ENTRIES SHOWN START

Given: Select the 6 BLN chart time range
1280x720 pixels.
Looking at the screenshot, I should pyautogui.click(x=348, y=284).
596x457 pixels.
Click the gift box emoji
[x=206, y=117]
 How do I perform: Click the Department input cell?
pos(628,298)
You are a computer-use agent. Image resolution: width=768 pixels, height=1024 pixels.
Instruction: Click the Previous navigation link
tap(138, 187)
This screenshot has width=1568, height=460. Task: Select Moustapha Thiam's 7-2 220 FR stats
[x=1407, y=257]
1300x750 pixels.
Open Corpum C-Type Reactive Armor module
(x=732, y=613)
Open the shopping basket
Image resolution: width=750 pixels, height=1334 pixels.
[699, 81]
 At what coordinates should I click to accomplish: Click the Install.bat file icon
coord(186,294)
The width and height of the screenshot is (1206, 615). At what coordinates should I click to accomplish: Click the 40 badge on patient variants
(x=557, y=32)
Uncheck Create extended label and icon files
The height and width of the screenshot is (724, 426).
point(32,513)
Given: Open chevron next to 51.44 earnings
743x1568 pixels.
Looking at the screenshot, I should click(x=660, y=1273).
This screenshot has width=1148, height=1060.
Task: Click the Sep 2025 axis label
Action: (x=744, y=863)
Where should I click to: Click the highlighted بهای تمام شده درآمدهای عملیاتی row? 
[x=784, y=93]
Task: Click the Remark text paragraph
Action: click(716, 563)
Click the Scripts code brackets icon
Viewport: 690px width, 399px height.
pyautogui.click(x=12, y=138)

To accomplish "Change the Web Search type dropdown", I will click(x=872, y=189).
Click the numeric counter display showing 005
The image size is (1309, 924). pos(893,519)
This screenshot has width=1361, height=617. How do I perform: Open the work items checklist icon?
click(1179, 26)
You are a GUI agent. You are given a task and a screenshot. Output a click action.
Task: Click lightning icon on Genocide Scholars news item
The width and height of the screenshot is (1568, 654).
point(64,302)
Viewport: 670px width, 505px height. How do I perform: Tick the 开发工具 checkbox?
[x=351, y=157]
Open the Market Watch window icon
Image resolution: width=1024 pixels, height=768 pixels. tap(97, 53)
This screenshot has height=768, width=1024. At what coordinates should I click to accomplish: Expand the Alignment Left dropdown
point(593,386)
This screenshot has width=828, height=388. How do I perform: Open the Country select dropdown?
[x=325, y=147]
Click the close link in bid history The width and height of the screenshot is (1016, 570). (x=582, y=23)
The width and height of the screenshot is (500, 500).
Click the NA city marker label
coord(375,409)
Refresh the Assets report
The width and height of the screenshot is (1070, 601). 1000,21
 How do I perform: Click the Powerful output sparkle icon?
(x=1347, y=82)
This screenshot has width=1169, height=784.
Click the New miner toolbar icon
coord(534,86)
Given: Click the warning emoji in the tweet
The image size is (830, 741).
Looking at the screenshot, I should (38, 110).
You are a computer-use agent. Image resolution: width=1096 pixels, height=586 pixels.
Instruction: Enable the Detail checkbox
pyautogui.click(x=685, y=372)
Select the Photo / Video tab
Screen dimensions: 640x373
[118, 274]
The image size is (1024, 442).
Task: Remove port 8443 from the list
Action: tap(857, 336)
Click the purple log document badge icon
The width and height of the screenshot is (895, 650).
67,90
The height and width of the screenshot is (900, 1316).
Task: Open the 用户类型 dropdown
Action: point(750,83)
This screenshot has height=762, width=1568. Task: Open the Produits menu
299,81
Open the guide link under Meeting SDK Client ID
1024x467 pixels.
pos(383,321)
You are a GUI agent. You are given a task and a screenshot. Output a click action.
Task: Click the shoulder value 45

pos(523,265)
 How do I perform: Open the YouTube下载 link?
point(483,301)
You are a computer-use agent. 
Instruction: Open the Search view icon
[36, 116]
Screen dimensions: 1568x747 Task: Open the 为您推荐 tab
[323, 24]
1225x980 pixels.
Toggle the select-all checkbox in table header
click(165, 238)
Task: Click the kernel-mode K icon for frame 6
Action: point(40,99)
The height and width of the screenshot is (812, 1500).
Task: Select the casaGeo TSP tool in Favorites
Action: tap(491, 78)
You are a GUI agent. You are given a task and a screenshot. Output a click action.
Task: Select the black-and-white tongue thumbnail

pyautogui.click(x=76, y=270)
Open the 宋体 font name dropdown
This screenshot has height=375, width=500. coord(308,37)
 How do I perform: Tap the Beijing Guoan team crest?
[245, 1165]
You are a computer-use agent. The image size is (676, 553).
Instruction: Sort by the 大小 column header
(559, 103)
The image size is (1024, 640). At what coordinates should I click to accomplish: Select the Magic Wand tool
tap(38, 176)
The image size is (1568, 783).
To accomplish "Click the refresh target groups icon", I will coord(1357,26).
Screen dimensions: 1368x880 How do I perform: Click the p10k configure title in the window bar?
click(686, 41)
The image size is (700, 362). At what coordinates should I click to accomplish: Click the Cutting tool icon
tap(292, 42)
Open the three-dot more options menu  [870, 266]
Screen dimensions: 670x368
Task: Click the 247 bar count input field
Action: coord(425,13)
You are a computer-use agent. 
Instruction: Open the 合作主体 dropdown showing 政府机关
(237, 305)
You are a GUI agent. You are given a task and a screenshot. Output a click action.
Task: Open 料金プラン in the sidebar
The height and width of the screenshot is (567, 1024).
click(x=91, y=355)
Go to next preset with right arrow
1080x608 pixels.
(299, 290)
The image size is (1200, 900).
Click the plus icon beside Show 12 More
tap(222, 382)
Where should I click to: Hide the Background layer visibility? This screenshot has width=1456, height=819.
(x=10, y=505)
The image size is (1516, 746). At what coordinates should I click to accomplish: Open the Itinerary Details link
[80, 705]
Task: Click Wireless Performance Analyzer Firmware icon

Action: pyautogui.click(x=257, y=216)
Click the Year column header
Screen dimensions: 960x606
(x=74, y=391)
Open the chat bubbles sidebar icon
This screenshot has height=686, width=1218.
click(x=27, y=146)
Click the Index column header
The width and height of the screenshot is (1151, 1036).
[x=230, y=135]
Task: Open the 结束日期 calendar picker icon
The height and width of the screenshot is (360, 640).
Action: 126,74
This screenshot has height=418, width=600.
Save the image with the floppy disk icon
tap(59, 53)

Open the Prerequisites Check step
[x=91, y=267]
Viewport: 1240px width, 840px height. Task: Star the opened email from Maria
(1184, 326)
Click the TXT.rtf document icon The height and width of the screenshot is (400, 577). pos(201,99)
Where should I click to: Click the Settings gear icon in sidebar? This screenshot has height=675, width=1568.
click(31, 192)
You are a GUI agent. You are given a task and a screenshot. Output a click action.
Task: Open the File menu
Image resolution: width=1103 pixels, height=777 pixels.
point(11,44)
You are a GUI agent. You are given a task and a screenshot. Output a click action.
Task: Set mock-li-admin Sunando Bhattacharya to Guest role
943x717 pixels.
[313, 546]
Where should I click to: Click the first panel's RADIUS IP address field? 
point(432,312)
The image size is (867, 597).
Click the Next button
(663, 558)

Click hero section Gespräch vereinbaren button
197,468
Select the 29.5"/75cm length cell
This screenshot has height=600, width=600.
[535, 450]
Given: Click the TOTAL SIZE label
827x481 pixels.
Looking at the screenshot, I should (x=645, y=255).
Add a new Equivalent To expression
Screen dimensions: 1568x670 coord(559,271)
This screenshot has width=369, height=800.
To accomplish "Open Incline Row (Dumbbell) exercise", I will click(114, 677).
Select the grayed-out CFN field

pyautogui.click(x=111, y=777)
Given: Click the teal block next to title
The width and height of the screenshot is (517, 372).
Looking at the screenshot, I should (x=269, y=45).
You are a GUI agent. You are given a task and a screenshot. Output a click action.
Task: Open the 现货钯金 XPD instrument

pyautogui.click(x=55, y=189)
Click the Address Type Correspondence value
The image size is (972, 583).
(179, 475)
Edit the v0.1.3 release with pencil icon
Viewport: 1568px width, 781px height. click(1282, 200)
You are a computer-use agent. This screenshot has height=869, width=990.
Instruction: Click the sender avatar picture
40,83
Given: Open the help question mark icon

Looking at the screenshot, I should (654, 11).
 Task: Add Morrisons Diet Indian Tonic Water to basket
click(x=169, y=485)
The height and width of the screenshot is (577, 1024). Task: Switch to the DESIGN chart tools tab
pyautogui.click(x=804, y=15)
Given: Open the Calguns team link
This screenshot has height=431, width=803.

ENTRIES SHOWN END

HOW TO COMPLETE THIS TASK: Filter the entries down to the lines holding the string "will". Copy each of those lines.

WRITTEN RESPONSE:
To accomplish "Change the Web Search type dropdown", I will click(x=872, y=189).
To accomplish "Click the refresh target groups icon", I will coord(1357,26).
To accomplish "Open Incline Row (Dumbbell) exercise", I will click(114, 677).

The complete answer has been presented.